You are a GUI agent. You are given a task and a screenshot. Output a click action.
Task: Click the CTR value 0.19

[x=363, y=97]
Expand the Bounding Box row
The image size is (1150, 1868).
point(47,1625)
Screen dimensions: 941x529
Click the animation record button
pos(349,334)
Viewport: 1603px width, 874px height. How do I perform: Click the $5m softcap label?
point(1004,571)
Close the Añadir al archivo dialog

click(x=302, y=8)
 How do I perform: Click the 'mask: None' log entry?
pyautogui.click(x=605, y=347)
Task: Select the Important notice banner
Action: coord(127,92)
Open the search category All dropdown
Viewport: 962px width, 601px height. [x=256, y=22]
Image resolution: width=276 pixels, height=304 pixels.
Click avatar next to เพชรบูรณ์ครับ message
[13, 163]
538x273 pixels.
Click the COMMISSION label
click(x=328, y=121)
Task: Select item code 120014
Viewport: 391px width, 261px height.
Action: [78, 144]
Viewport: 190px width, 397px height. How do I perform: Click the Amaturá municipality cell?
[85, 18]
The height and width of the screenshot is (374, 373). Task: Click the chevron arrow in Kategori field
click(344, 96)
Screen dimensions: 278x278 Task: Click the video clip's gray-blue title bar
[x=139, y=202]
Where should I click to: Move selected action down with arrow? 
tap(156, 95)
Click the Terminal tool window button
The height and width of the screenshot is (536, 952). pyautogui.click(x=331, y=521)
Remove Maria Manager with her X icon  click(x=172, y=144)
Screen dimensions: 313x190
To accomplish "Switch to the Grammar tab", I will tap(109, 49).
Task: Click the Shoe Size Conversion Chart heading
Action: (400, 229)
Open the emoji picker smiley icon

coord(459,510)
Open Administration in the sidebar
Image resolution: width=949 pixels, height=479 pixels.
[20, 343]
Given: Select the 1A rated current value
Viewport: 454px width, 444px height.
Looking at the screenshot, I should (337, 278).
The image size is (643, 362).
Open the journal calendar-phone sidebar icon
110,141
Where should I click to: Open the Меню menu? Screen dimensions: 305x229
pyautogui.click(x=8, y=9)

....................

Keeping every word as it is, repeat all of the records.

You are a GUI agent. You are given a task and a screenshot. Output a click action.
Task: Click the CTR value 0.19

[x=363, y=97]
Expand the Bounding Box row
The image size is (1150, 1868).
point(47,1625)
Screen dimensions: 941x529
Click the animation record button
pos(349,334)
Viewport: 1603px width, 874px height. How do I perform: Click the $5m softcap label?
point(1004,571)
Close the Añadir al archivo dialog

click(x=302, y=8)
 How do I perform: Click the 'mask: None' log entry?
pyautogui.click(x=605, y=347)
Task: Select the Important notice banner
Action: coord(127,92)
Open the search category All dropdown
Viewport: 962px width, 601px height. [x=256, y=22]
Image resolution: width=276 pixels, height=304 pixels.
Click avatar next to เพชรบูรณ์ครับ message
[13, 163]
538x273 pixels.
Click the COMMISSION label
click(x=328, y=121)
Task: Select item code 120014
Viewport: 391px width, 261px height.
Action: [78, 144]
Viewport: 190px width, 397px height. How do I perform: Click the Amaturá municipality cell?
[85, 18]
The height and width of the screenshot is (374, 373). Task: Click the chevron arrow in Kategori field
click(344, 96)
Screen dimensions: 278x278 Task: Click the video clip's gray-blue title bar
[x=139, y=202]
Where should I click to: Move selected action down with arrow? 
tap(156, 95)
Click the Terminal tool window button
The height and width of the screenshot is (536, 952). pyautogui.click(x=331, y=521)
Remove Maria Manager with her X icon  click(x=172, y=144)
Screen dimensions: 313x190
To accomplish "Switch to the Grammar tab", I will tap(109, 49).
Task: Click the Shoe Size Conversion Chart heading
Action: (400, 229)
Open the emoji picker smiley icon

coord(459,510)
Open Administration in the sidebar
Image resolution: width=949 pixels, height=479 pixels.
[20, 343]
Given: Select the 1A rated current value
Viewport: 454px width, 444px height.
Looking at the screenshot, I should (337, 278).
The image size is (643, 362).
Open the journal calendar-phone sidebar icon
110,141
Where should I click to: Open the Меню menu? Screen dimensions: 305x229
pyautogui.click(x=8, y=9)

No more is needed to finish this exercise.